_Your objective_
Copy out the entire text on neutron research below, word for word, keeping its line breaks and bulleted list.

_Text provided_
=== Begin Enclosure ===

Just a few years after the first discovery of the neutron by James Chadwick in 1932, scientists observed that neutrons can be diffracted using crystalline matter. Since that time, neutron scattering methods as analytical techniques have improved, so that today they have evolved into a diverse range of powerful methods providing subtle information about the properties and the behaviour of almost all kinds of materials.

Neutron research contributes to
progress in many scientific fields, such as:

  • Archeology
  • Biology & Biophysics
  • Chemistry
  • Condensed Matter
  • Geo Sciences
  • Magnetism
  • Materials Science
  • Medicine
  • Particle Physics

Application examples

External stresses can increase internal stresses in metals, resulting in tears or even breaks. By using neutrons, internal stresses can be detected as here in railroad tracks.

Radioisotopes needed for tumour diagnosis and treatment of vascular diseases are produced at the neutron source and processed in the adjacent industrial application center.

By using neutrons, a previously unknown form of magnetic order was detected in a semiconductor material, which offers a perspective for smaller, faster and more energy efficient computers.

=== End Enclosure ===

_Provided records_

=== Begin Enclosure ===

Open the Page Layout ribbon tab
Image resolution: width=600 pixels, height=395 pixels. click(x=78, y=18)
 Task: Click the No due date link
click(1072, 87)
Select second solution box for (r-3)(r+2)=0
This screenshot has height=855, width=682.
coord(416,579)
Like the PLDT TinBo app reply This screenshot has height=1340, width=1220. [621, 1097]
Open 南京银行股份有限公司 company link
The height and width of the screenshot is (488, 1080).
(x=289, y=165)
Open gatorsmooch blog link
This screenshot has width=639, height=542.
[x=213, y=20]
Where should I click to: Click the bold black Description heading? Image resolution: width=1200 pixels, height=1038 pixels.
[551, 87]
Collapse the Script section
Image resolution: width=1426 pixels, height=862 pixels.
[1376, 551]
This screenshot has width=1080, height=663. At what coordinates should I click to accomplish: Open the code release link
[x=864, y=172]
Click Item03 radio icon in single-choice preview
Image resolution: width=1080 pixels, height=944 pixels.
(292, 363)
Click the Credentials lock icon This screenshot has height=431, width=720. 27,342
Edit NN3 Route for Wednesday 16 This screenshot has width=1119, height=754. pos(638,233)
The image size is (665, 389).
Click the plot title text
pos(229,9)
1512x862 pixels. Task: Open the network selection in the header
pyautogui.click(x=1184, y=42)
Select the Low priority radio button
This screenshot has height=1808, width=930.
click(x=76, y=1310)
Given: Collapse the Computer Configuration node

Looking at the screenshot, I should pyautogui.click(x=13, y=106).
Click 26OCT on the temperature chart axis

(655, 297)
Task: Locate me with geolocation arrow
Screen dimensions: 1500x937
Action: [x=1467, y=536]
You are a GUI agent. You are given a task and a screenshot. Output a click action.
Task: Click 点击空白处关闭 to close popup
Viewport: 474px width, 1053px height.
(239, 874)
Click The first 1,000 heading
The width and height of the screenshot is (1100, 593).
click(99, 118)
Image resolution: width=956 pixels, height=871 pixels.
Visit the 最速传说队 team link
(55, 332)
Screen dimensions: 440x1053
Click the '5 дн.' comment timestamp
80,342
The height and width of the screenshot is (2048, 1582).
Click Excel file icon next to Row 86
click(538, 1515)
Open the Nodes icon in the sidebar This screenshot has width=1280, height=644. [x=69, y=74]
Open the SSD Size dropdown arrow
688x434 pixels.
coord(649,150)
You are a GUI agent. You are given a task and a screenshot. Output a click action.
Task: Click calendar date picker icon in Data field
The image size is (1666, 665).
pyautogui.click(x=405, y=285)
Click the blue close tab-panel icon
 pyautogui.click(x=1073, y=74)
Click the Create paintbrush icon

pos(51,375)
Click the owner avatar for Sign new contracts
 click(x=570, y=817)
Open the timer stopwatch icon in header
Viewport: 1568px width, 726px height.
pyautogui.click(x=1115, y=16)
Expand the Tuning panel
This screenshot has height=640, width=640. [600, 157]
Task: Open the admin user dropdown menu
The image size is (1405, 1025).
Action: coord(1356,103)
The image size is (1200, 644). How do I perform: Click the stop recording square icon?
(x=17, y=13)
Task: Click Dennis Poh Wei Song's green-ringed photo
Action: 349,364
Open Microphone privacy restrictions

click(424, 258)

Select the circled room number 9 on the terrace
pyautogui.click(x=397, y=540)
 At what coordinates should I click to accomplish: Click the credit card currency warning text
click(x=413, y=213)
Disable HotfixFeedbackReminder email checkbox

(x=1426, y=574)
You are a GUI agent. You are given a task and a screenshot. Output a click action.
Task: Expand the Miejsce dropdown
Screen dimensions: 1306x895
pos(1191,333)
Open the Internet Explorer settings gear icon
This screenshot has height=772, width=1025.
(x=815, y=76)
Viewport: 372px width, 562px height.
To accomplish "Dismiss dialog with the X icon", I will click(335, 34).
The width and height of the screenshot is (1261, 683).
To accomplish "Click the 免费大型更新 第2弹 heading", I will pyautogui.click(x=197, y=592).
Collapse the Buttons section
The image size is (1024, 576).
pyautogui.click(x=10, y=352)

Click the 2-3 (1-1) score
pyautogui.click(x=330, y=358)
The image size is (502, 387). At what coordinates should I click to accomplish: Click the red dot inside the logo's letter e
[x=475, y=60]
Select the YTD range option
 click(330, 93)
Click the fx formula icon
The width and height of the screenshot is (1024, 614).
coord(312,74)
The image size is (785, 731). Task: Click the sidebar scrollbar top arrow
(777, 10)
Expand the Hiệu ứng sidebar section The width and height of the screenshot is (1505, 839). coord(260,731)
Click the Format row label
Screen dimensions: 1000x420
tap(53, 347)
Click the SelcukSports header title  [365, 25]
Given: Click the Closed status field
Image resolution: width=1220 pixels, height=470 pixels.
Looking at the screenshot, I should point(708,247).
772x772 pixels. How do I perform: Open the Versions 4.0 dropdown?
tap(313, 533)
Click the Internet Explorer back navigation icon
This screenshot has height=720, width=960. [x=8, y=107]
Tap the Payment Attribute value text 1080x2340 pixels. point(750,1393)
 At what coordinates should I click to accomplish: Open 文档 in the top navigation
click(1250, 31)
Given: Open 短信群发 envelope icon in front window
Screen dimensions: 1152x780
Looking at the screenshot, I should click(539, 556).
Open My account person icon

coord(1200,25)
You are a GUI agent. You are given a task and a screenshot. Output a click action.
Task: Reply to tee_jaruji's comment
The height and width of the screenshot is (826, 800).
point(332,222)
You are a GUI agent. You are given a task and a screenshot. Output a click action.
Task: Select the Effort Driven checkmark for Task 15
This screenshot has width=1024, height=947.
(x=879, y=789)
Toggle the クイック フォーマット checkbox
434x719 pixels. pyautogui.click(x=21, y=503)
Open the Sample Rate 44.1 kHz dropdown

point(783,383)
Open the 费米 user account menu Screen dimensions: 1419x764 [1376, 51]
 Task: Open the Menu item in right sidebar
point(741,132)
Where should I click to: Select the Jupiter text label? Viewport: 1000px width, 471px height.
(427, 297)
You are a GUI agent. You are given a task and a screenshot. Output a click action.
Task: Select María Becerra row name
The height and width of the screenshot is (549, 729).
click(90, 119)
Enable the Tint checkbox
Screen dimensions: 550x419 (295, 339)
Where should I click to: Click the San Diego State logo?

=== End Enclosure ===

_Answer box_
Just a few years after the first discovery of the neutron by James Chadwick in 1932, scientists observed that neutrons can be diffracted using crystalline matter. Since that time, neutron scattering methods as analytical techniques have improved, so that today they have evolved into a diverse range of powerful methods providing subtle information about the properties and the behaviour of almost all kinds of materials.

Neutron research contributes to
progress in many scientific fields, such as:

  • Archeology
  • Biology & Biophysics
  • Chemistry
  • Condensed Matter
  • Geo Sciences
  • Magnetism
  • Materials Science
  • Medicine
  • Particle Physics

Application examples

External stresses can increase internal stresses in metals, resulting in tears or even breaks. By using neutrons, internal stresses can be detected as here in railroad tracks.

Radioisotopes needed for tumour diagnosis and treatment of vascular diseases are produced at the neutron source and processed in the adjacent industrial application center.

By using neutrons, a previously unknown form of magnetic order was detected in a semiconductor material, which offers a perspective for smaller, faster and more energy efficient computers.